The "Clear Your Plate" campaign in China

Contributing Reporter
Xie Suelin
“Waitress, may I have a box, please?” At a restaurant in Beijing, Wang Zhiyue is carefully packing the leftovers after a meal out with friends. “I order food according to the number of people at table. If there is any food left, I’ll take it home.” These days more and more people believe that when going out for a meal, being thrifty is as important as the quality of the food. There is now a special new name for the people who, like Wang Zhiyue, do not discard leftovers, i.e. the “clear your plate” group.

“Clear Your Plate” catching on quickly

The term “clear your plate” appeared as a new expression in China in the last few years. It means that the food on plates is eaten up, and nothing is left. The “clear your plate” campaign was started by a small Beijing non-profit group, the members of which came from all walks of life. They popularized the slogan “Start from me, no leftovers on the plate today”. They called themselves the IN_33 group. Gradually the public grew to recognize and support their proposition and came up with the name “clear your plate”.
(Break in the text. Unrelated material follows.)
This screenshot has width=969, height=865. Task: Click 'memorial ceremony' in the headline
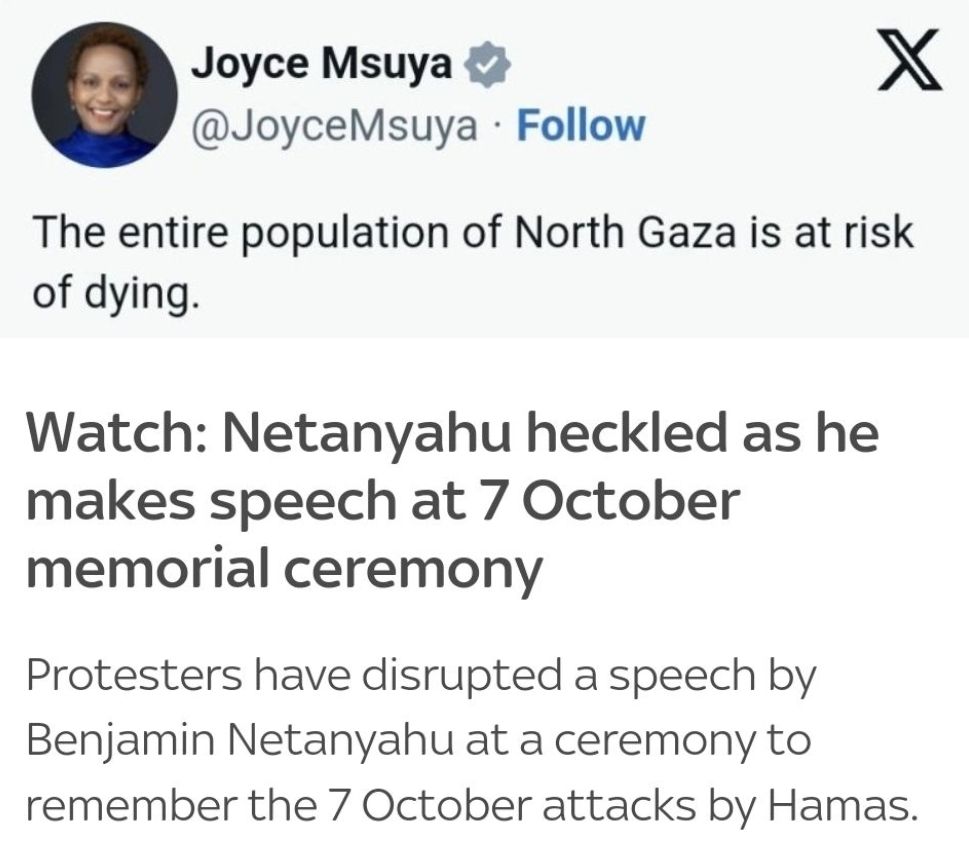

In order to deliver the message of “clear your plate” to as many people as possible, the members of IN_33 do not only send out messages on Weibo (MicroBlog) and WeChat, but also hand out flyers and put up posters at restaurants and petrol stations in every part of Beijing. They also put up information signs in busy parks and on streets where a lot of people congregate and pass through.

“Worldwide, more than a billion people go hungry. On average 10 million people in the world die of starvation every year, and every six seconds a child dies of hunger. If we reduce our daily food waste by 5%, we can save more than 4 million starving people!” This is what is written on the flyers made by IN_33 and these words draw people’s attention to the food on their plates, and thus become aware of reducing food waste.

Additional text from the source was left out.